Cornelia Fort
1919 -1943
On December 7th, 1941 Cornelia Fort, a young civilian flight instructor from Tennessee, and her regular Sunday-morning student took off from John Rodgers Airport in Honolulu. Fort's apprentice was advanced enough to fly regular take-offs and landings and this was to have been his last lesson before going solo. With the novice at the controls, Fort noticed a military aircraft approaching from the sea. At first that didn't strike her as unusual; Army planes were a common sight in the skies above Hawaii. But at the last moment, she realized this aircraft was different and that it had set itself on a collision course with her plane. She wrenched the controls from her student's grasp and managed to pull the plane up just in time to avoid a mid-air crash. As she looked around she saw the red sun symbol on the wings of the disappearing plane and in the distance, probably not more than a quarter mile away, billowing smoke was rising over Pearl Harbor. The disbelieving Fort had just unwittingly witnessed the U.S. entry into World War II. A little more than a year after this near miss, Fort would be flying military aircraft for the U.S. and a mid-air collision would tragically make her the first American woman to die on active military duty.
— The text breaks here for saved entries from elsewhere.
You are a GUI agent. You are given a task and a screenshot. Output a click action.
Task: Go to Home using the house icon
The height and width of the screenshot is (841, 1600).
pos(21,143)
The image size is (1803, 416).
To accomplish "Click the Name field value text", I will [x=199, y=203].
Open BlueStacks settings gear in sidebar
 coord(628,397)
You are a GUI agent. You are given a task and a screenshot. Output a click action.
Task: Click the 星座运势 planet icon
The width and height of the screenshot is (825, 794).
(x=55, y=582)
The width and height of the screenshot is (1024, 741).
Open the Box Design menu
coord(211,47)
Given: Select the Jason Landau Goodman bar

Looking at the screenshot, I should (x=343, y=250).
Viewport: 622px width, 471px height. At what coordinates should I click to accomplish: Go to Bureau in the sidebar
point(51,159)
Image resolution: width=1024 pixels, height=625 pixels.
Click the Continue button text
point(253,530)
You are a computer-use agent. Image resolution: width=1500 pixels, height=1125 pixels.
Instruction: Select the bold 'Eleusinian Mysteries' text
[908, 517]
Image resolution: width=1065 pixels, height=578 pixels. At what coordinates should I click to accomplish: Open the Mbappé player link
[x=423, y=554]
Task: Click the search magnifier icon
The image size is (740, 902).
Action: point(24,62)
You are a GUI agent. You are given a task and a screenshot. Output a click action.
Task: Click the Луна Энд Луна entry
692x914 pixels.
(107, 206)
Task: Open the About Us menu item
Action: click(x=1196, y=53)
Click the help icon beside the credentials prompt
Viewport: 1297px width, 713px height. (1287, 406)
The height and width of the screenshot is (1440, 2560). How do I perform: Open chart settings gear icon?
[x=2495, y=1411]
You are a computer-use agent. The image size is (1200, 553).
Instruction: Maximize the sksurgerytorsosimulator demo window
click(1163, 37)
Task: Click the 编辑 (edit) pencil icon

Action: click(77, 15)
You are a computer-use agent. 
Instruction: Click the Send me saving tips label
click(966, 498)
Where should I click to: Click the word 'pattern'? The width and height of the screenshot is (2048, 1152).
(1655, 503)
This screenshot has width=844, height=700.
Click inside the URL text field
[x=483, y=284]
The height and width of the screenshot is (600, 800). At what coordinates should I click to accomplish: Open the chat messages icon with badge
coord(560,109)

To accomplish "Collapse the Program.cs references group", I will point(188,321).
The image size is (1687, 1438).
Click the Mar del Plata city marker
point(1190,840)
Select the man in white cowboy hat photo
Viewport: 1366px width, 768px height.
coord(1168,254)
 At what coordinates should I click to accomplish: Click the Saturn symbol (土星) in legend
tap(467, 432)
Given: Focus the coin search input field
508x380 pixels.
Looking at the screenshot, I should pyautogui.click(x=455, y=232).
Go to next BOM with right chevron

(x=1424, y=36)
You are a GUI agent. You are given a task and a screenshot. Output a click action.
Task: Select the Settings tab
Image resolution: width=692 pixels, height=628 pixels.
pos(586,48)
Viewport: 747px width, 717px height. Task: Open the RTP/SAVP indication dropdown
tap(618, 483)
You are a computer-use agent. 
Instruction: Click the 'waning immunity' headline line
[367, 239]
That Fort should one day put on a flight suit, live in army barracks and fly some of the largest and fastest military aircraft of the day, would probably have raised more than a few eyebrows in the genteel circles in which she was raised. Dr. Rufus Fort and his wife Louise had brought up their oldest daughter to be the demure wife of a Southern gentleman. Their five children grew up in an opulent 24-room house originally built in 1815. It stood on 365 acres of land along the Cumberland River in Davidson County, Tennessee. A chauffeur drove the children to their exclusive private schools. And after Cornelia turned 19 her father presented her to society in an elaborate debutante ball, attended by hundreds.Â
Around the time Dr. Fort died in the spring of 1940, Fort took her first flying lesson. She was instantly addicted. Though she could never quite articulate why she loved planes so much, her sister would later claim that it was quite simple: Cornelia was, Louise observed "a great rebel of her time." Within a year Cornelia had become the first female flight instructor in Nashville. After President Franklin D. Roosevelt established the Civilian Pilots Training Program, she took a flight instructor's job at Fort Collins, Colorado. Then in the fall of 1941, she was hired to teach defense workers, soldiers and sailors to fly in Hawaii. In a letter home to her mother she wrote: "If I leave here I will leave the best job that I can have (unless the national emergency creates a still better one), a very pleasant atmosphere, a good salary, but far the best of all are the planes I fly. Big and fast and better suited for advanced flying."
In fact, the national emergency created by America's entry into the war did temporarily create better opportunities for Fort and many other U.S. women pilots. The first invitation came in a telegram dated January 24, 1942 from leading female aviator Jackie Cochran. It asked Fort to join a select group of American women who would fly with the Royal Air Force Air Transport Auxiliary in Britain. Fort couldn't accept the offer because she wasn't back in the continental U.S. in time, but in the fall of 1942 she was one of a handful of women to receive another invitation. This time the telegram asked her, "if interested, to report within twenty-four hours to Wilmington, Delaware, for service in the Ferrying Division of the Air Transport Command." Fort was more than interested, she was ecstatic. Here was a chance to play an important role in the war effort. In a letter home she wrote, "the heavens have opened up and rained blessings on me. The army has decided to let women ferry ships and I'm going to be one of them."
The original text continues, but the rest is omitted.